Metaphorically, Mind Genomics can be likened to the MRI of the mind, which
creates an image by combining pictures taken from different angles, i.e., from
vignettes created from many different combinations. Step 5: Create an
orientation paragraph to the topic, and an appropriate rating scale: The orientation
paragraph should be as general as possible in order not to bias the respondent.

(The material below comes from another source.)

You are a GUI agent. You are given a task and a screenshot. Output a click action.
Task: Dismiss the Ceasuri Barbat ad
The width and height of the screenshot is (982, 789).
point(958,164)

Here are the orientation paragraph and the rating scale. Both are minimal in
terms of text, yet have a time frame, and a sense of economic reality. Please
read the entire screen. It describes a company going into the stock market in 6
months. The
Mind Genomics process is straightforward to set up, and is aided by a
user-friend app, BimiLeap (www.BimiLeap.com). The app guides
the researcher towards creating the questions and the answers, as shown in Figure 1, on the left and middle
panels, respectively. BimiLeap
creates 24 combinations of vignettes for each respondent. Each vignette or combination
comprises 2-4 elements or answers, at most one answer from each question. The
basic experimental design ensures that all 16 elements are statistically
independent of each other. Each respondent evaluates an individual permuted experimental
design, with the property that the vignettes or combinations evaluated by
each respondent are generally different from the vignettes evaluated by every
other respondent [14]. The structure of the design remains the same, but the
combinations change. Figure 1 (right panel) shows an example of a vignette as
the respondent would see the vignette on a smartphone. The respondent receives
an email link from the on-line panel provider (Luc.id, Inc.), with the panel
provider specializing in on-line surveys and experiments. The respondents,
already members of the 20+ million panels from Luc.id, open the invitation, and
if interested, begin the study. The
typical study lasts approximately 3-5 minutes and is usually done with the
respondent paying modest attention to the task. The fact that the respondent is
not fully engaged in the study, but rather just does it, is important to the
success of Mind Genomics. It means that the respondent is using system 1
thinking, which is automatic, and represents the typical way people think about
every day, unimportant issue. Considered opinions, system 2 thinking, may force
the respondent into thinking in a rational, considered way, atypical for
everyday life [13]. The respondent begins by answer three questions about
gender, age, and a third question dealing with interest in the news stories
about corporations. The objective of self-profiling is to understand how the
respondent describes himself or herself, and she or he approaches the topic of
news stories about corporations. The deeper information will come from the
pattern of responses, not from the classification. Mind
Genomics studies follow a simple structure for analysis. The experimental
design enables the creation of models relating the presence/absence of the 16
elements to the dollar value that the respondent thinks that a single share
should command. To estimate the contributions of each element to the dollar
value of a share, and thus to the perceived value of the element, we use the
method of OLS, ordinary least-squares
regression, also known as curve fitting. The analysis uses the full set of data
for a key subgroup, e.g., gender, to estimate the coefficients of the following
equation: Estimated Dollar Value=k1 (A1) + k2 (A2) … k16 (D4). The equation
states simply that the estimated dollar value of one share of stock in the
corporation, as estimated by the respondent, is a weighted sum of the dollar
values of each element, respectively. The
higher the coefficient, the great the dollar contribution. When we look at the
equation above, we see immediately that the equation lacks an additive constant
(intercept), k0, which corresponds to the dollar value of a share in the
absence of elements. The additive constant is meaningful when we talk about
feelings, such as the likelihood of buying the stock. In that case, the
additive constant tells us the basic interest in the stock, based upon the
copy. When we deal with the actual price that would be paid, the additive
constant has less meaning. To establish the statistical significance of the
coefficient, we follow a two-step procedure, based on estimating the equations
both with an additive constant, and without an additive constant, respectively.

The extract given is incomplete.